Inflatable Felix, 2020
Information about the artwork
- MaterialPolyester fabric, PVC
- Dimensions1000 x 500 x 500 cm
- Year of acquisition2021
- Inventory numberUAB 1205
- On viewOn view
- Copyright© Mark Leckey. Photo: Sibylle Forster, Bayerische Staatsgemäldesammlungen, Museum Brandhorst, Munich
More about the artwork
“I am a fetishist and I fetishize things. I have to somehow possess them, because I sense that they possess me.” These are words spoken by Mark Leckey, for whom “Felix the Cat,” the legendary comic character from the 1920s, is far more than nostalgia: Felix stands for the power of images, their circulation, and emotional charge.
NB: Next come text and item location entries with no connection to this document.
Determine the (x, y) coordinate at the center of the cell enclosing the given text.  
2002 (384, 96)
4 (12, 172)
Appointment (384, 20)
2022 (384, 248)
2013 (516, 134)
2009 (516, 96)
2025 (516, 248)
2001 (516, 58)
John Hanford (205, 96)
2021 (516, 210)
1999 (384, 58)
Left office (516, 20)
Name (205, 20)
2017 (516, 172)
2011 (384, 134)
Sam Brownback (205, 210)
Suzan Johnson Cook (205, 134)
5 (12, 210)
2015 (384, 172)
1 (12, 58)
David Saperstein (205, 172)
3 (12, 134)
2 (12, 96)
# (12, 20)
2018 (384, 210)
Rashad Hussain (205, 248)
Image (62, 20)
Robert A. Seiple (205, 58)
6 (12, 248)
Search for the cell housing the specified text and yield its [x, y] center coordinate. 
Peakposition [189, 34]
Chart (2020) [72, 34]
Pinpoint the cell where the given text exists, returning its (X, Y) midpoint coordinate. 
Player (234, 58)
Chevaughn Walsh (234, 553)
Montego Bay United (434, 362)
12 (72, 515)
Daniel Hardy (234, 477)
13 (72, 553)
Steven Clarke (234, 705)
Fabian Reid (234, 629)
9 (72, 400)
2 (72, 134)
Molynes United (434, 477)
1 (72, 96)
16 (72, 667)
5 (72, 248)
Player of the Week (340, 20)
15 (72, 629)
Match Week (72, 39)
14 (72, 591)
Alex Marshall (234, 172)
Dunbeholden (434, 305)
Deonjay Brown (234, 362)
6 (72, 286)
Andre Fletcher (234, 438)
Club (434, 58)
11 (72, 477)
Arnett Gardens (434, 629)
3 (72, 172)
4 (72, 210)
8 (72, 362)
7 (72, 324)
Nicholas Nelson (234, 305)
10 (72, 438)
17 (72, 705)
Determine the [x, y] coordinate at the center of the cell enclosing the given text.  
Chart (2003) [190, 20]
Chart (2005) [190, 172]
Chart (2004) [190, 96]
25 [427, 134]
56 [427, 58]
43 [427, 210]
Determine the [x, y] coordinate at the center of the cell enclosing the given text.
In 1928, a 3D model of Felix was the first image ever to be broadcast on television—an iconic moment on the threshold of global media society. With “Inflatable Felix,” Leckey adapts the character as a larger-than-life, inflatable object, placing himself in a tradition that extends to the cat memes of our present day. From “Grumpy Cat” to “Lil Bub”—few motifs have shaped the internet as profoundly as the cat. For Leckey, Felix is a “proto-meme” of sorts: a figure that connects pop culture, media history, and collective projections. He himself understands Felix as a quasi-divine force: an agent and allegory for the fragmentation of mainstream culture into infinite niches of desire. His repeated artistic return to Felix shows how closely global media events, internet culture, and personal myths are intertwined.